Hi, welcome to the forum.

That's the correct location for storing custom camera profiles, so a couple of questions. Are they in a sub-folder inside the CameraProfiles folder (they shouldn't be)? When you say "the new profiles aren't there", where exactly do you mean? And can you confirm you are working with Raw files?


----------



## ItsJoey (Jun 16, 2014)

Hi Jim,

Yes, they are RAW files and they are not in a sub-folder inside the CameraProfiles folder... So, when I restart Lightroom again I can't see them right here;







Do you know what is going wrong? 

Thanks,

Joey


----------



## Denis de Gannes (Jun 16, 2014)

Are the camera profiles specific to your camera model? They are the only ones that will be displayed.


----------



## ItsJoey (Jun 16, 2014)

No, they are not. I edit photos for other photographers. But now i have to change a camera profile for a 5D Mark III. How and where can i change the profile for this camera? :O


----------



## Denis de Gannes (Jun 17, 2014)

If out have a raw file selected from the 5D Mark 111 then the ones you see like your screen shot shows are *specific* for this camera. 

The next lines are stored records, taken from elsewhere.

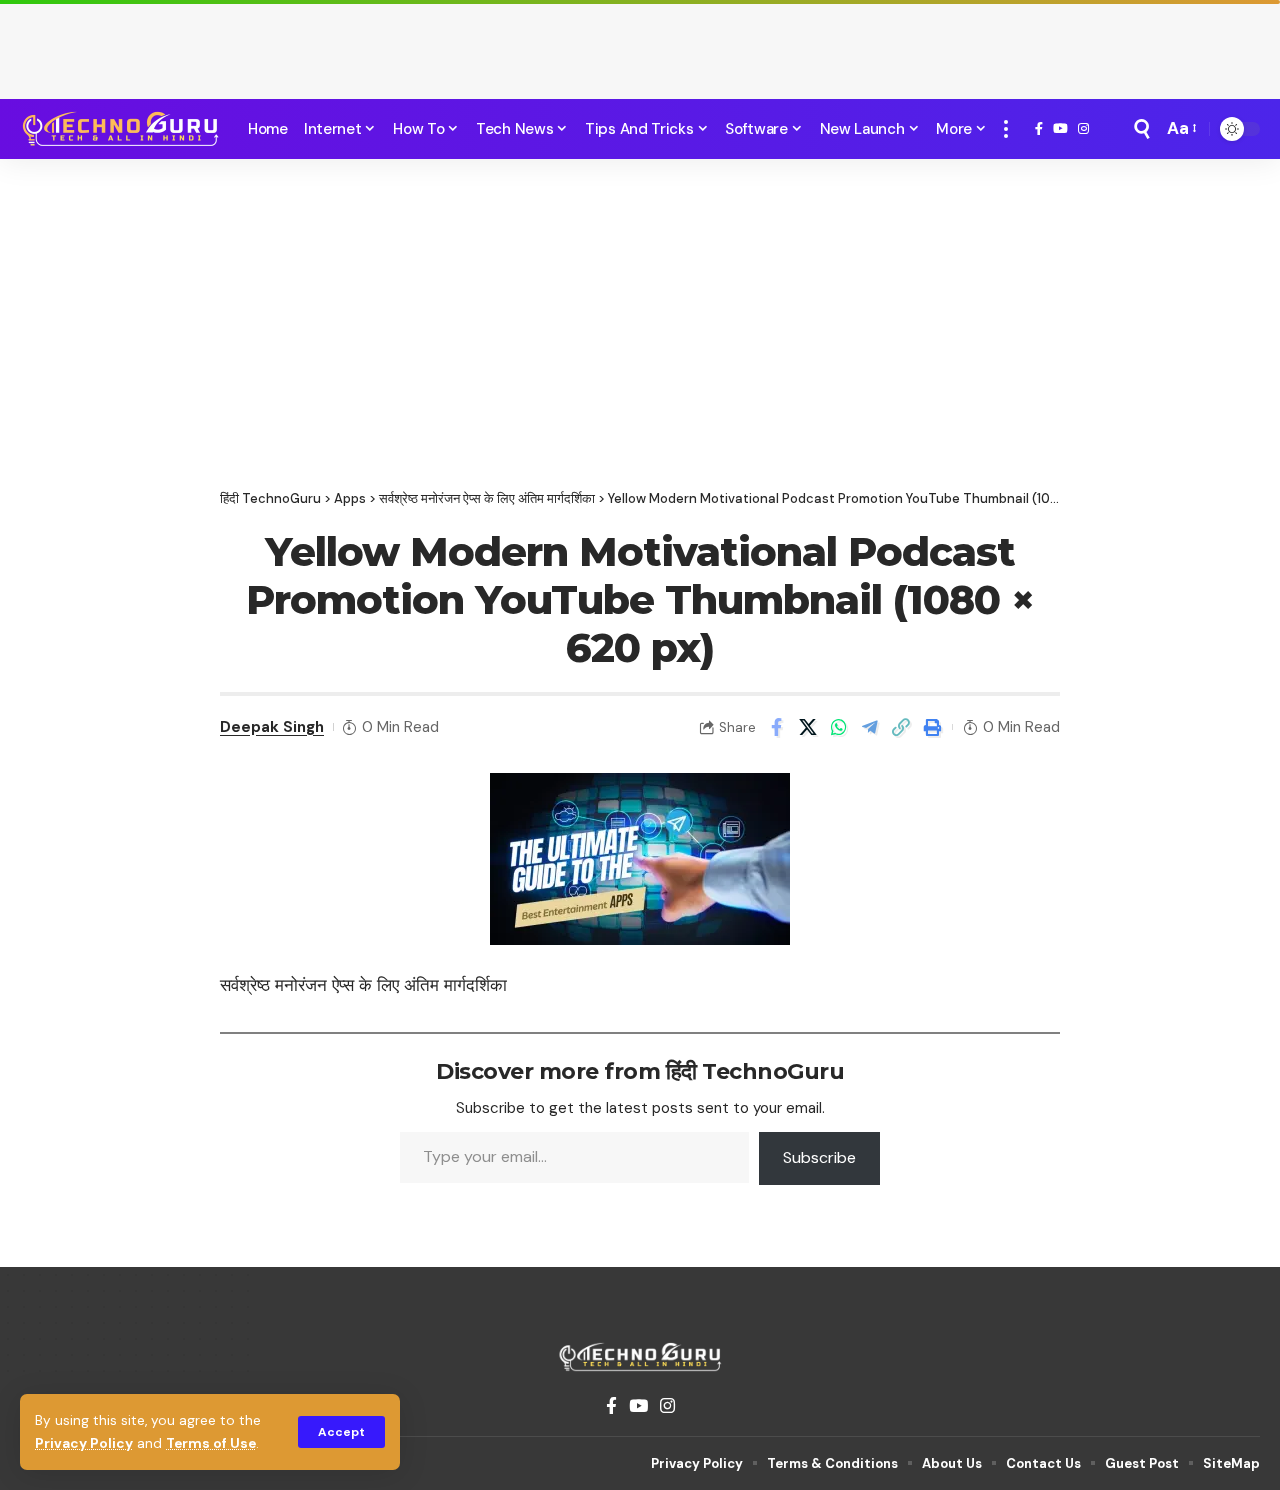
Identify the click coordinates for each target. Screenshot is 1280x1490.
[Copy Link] (901, 727)
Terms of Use (211, 1443)
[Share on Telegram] (870, 727)
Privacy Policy (84, 1443)
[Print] (932, 727)
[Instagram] (1083, 129)
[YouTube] (1060, 129)
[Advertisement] (640, 45)
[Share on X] (808, 727)
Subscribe (819, 1157)
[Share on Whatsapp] (839, 727)
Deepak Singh (272, 727)
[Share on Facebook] (777, 727)
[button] (341, 1432)
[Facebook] (1039, 129)
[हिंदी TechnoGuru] (120, 129)
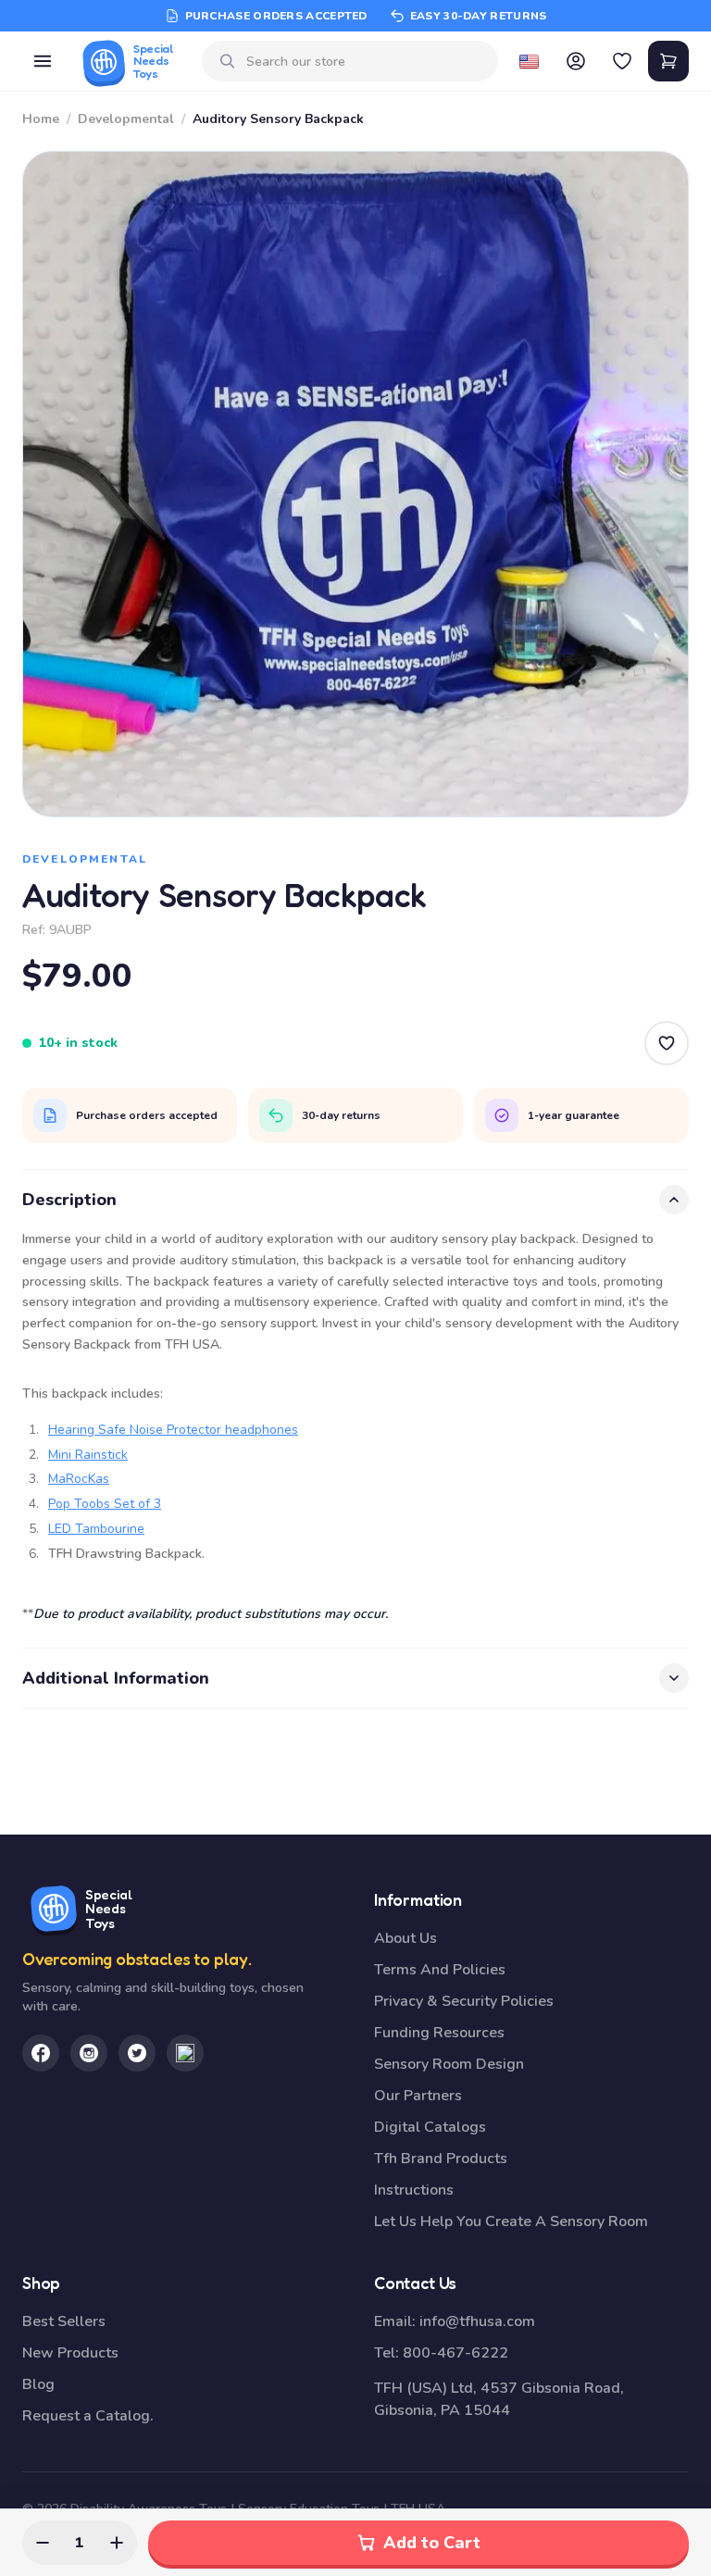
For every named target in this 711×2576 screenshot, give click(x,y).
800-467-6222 (455, 2353)
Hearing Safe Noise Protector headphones (173, 1429)
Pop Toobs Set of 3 (104, 1503)
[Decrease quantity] (42, 2542)
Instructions (414, 2190)
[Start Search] (228, 61)
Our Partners (418, 2095)
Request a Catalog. (88, 2416)
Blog (38, 2384)
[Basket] (668, 61)
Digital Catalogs (430, 2127)
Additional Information (115, 1678)
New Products (70, 2353)
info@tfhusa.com (477, 2321)
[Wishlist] (622, 61)
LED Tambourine (96, 1528)
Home (40, 119)
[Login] (575, 61)
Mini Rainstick (88, 1454)
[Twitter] (137, 2053)
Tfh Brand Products (440, 2158)
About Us (405, 1938)
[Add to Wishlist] (666, 1043)
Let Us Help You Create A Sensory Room (511, 2221)
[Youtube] (185, 2053)
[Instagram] (88, 2053)
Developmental (126, 119)
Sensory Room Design (449, 2064)
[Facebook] (40, 2053)
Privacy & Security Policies (464, 2001)
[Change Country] (529, 61)
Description (69, 1199)
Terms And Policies (439, 1970)
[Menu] (42, 61)
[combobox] (365, 61)
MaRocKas (78, 1478)
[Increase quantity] (116, 2542)
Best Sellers (64, 2321)
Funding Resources (439, 2032)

Adobe creates profiles for each and every camera model supported the names are just the same. 


ItsJoey said:


> Hi Jim,
> 
> Yes, they are RAW files and they are not in a sub-folder inside the CameraProfiles folder... So, when I restart Lightroom again I can't see them right here;
> 
> ...


----------



## ItsJoey (Jun 17, 2014)

True, but I want to add a new profile, it's a Kodak profile. Do you know how that works?


----------



## Jim Wilde (Jun 17, 2014)

You can't add a Kodak profile and then expect to use it on a 5D3 photo. As Denis said, ALL profiles (either Lightroom or user-supplied) are specific to individual camera models. A newly added Kodak profile will only appear when you open a picture taken with the specific Kodak camera model that matches the camera profile.


----------



## blinder5 (Jun 18, 2014)

where in lr 5.4 can i add a nrw or nikon p340 coolpix profile.
thanks if you can answer Jim.
Blinder5


----------



## apercele79 (Jun 18, 2014)

I use the Fuji XT1 and I have no profiles. Are these profiles just for Canon and Nikon?


----------



## Jim Wilde (Jun 18, 2014)

You should at least have the camera-specific "Adobe Standard" profile (all cameras which Lightroom supports will have one). For some cameras, notably the Canon and Nikon range but also some others, Adobe have attempted to produce additional "picture-style matching" profiles in an attempt to get close to the effect created by using such camera styles.


----------



## apercele79 (Jun 19, 2014)

Yes Jim, you are correct, i see the Adobe Standard profile. It kinda ticked me off bc i learned how to use lightroom from youtube clips and these guys teaching always showed several profiles in their videos, yet the only one i was able to see on mine was adobe standard lol


----------



## Jim Wilde (Jun 19, 2014)

You can always create your own......


----------



## Hal P Anderson (Jun 19, 2014)

I don't know about the XT-1, but the X100S has all the standard Fuji looks in its LR profiles. Have you tried updating to LR 5.5?


----------



## Victoria Bampton (Jun 20, 2014)

Camera emulation profiles for the X-T1 were added in 5.4, so it's update time.


----------



## apercele79 (Jun 20, 2014)

Ok thanks everyone


----------



## apercele79 (Jun 24, 2014)

updated the software last night, and yes the new LR has Fuji profiles now


----------